Wednesday, September 5, 2007

The Future of the News Media

The readings from the textbook were a good review. Chapters seven and eight went over the inverted pyramid, which is what every journalist must know. Basically the inverted pyramid is an upside-down triangle, with all the important information at the top and the smaller, less important details towards the bottom. The lead is in first sentence of the story and must include information that is not only important but also eye-catching for the reader. A good news story will entice the reader to read the whole story, even to the last details at the end.

The other reading was from Journalism.org, The State of the News Media. In my Journalism Research class last semester we went over the future of the news and discussed the possibility of print news becoming non-existent. This report addressed the same issue. I think that is normal for print sales to go down when such a variety of news is available online in a much faster, concise form. However, I do not think that newspapers and magazines will disappear anytime soon. There are still people who cherish the tradition of sitting down to breakfast with a fresh newspaper (like my father).
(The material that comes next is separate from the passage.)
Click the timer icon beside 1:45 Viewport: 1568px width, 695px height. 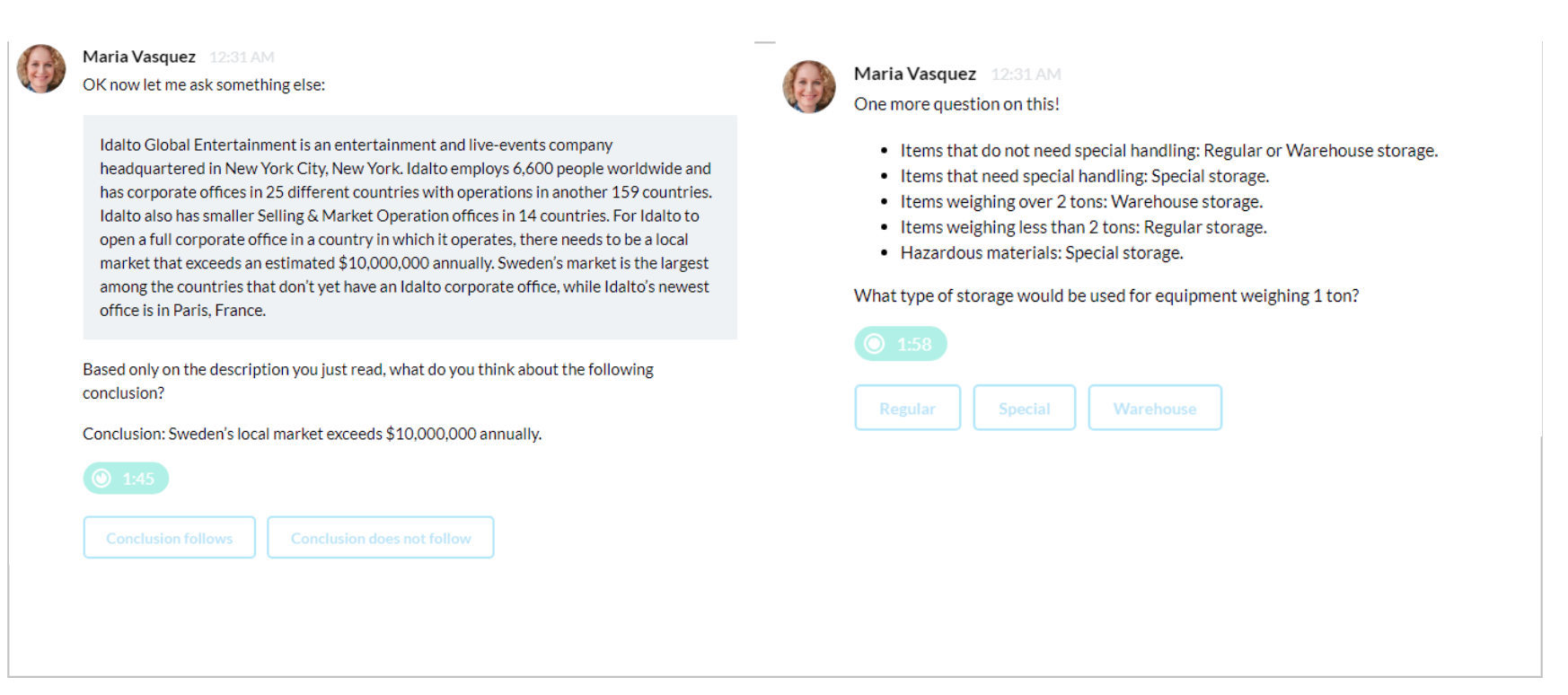102,479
One factor that was discussed in the print vs. online issue is that local news is seldom addressed in online news sites. People who live in a small town need to be informed about the news in their local community not just the city nearby. Local newspapers do not have the staff to create elaborate websites so for this reason; print will continue to be a staple for the news in the town. I know that in the town I come from the website for our local newspaper is actually a scanned front page from the newspaper that week. http://www.starandwave.com I think that could even be considered a protest to battle against online news.

1 comment:

Anonymous said...

As a person who is likely close to your father's age, I also like a paper newspaper, although I've been reading most of my news online. So I hope paper news survives, but I wonder if only we older people care about that. About local news: Interestingly, some small communities have quite active news Web sites. Maybe one of the reasons many don't is that putting news on the Web costs money, and small papers are often stretched pretty thin financially.